Siemens Says Cape Wind Farm Starts Work, Meeting Deadline
Construction of some components has already begun, meeting the requirements for the investment tax credit, said Markus Tacke, chief executive officer of Siemens Energy’s wind power division.
The project has been in the works for 12 years, and has faced opposition from fishermen, American Indian groups and the Kennedy family, whose compound of homes overlooks Nantucket Sound. It would become the first U.S. offshore wind farm if built.
“They are doing significant work,” Tacke said in a phone interview. “There are some foundations being built and developments being done. I’m convinced it will” qualify for the credit.

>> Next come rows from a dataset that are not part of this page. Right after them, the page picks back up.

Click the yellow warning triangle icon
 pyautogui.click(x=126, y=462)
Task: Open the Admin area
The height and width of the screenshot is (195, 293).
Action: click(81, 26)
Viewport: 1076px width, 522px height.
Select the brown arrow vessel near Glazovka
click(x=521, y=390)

Wind projects, including the 468-megawatt Cape Wind proposed for Nantucket Sound, must begin construction by Jan. 1 to qualify for the investment tax credit or the production tax credit.

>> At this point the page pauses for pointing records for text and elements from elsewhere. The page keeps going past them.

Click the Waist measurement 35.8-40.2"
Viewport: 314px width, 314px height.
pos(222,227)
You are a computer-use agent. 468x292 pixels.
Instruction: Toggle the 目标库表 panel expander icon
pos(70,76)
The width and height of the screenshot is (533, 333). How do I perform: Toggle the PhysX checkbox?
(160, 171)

“We are pursuing the ITC and are hopeful we will qualify,” Mark Rodgers, a spokesman for the Boston-based developer Cape Wind Associates LLC, said in an e-mailed response to questions. The investment tax credit, which reimburses developers as much as 30 percent of project costs, would be worth $780 million for Cape Wind.
The wind farm still faces five lawsuits, according to Audra Parker, director of the Alliance to Protect Nantucket Sound, which opposes the project, said in a phone interview.
“The project is uncertain and in our estimation won’t happen because of the legal and financial challenges,” Parker said in an interview today.
“We haven’t even started to see what’s going to happen with the federal legal challenges,” Parker said. “At this point they’ve been saying since 2005 that they’d start construction in the next year.”
Cape Wind has state and federal permits and National Grid Plc and Northeast Utilities’ Nstar unit have agreed to buy most of the power. The Danish pension fund PensionDanmark pledged $200 million in funding for Cape Wind in June.